▸ **Task directions**: Where the line with "Freightliner Cascadia (98, 2435)" appears in the records below, start there and transcribe each line exactly through the last.

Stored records
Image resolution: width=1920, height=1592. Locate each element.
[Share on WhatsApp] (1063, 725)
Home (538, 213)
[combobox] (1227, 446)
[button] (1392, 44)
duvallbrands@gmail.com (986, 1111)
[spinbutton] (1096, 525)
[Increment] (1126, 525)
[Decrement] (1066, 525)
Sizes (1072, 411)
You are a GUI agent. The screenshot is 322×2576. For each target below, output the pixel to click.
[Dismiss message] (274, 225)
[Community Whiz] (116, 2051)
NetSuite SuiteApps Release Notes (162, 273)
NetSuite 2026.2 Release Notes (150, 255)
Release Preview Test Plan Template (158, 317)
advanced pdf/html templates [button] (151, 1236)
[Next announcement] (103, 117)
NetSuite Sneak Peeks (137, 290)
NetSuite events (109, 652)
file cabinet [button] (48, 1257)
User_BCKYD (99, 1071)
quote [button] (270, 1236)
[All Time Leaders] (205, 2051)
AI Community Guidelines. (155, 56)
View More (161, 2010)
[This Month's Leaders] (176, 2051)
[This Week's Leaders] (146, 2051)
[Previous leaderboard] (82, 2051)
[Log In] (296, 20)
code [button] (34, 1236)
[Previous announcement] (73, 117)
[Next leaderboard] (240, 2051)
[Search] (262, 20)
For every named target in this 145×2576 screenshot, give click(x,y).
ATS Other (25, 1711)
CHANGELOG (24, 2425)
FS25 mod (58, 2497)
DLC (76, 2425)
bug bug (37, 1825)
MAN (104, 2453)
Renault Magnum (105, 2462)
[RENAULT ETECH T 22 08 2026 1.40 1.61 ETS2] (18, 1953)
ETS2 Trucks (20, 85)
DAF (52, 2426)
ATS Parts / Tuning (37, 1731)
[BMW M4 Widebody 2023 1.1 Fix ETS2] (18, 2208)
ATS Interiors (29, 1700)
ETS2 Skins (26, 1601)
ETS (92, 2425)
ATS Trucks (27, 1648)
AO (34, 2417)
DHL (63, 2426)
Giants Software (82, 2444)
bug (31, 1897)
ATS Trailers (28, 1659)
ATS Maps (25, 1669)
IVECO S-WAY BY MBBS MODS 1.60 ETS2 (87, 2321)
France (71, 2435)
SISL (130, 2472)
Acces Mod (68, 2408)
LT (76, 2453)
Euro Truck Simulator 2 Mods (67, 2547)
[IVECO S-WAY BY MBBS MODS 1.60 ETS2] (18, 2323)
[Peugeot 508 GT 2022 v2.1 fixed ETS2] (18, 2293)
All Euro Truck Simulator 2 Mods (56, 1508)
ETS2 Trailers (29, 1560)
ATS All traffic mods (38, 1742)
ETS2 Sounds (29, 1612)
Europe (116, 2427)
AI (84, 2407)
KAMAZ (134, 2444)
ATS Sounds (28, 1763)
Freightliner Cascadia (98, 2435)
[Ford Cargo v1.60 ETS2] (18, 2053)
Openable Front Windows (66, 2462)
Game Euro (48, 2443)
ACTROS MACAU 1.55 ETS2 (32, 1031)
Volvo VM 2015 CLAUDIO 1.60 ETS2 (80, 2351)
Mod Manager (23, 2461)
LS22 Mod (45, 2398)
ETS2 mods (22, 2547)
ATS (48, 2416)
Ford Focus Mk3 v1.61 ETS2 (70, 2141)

▸ **Task answer**:
Freightliner Cascadia (98, 2435)
[Ford Cargo v1.60 ETS2] (18, 2053)
Openable Front Windows (66, 2462)
Game Euro (48, 2443)
ACTROS MACAU 1.55 ETS2 (32, 1031)
Volvo VM 2015 CLAUDIO 1.60 ETS2 (80, 2351)
Mod Manager (23, 2461)
LS22 Mod (45, 2398)
ETS2 mods (22, 2547)
ATS (48, 2416)
Ford Focus Mk3 v1.61 ETS2 (70, 2141)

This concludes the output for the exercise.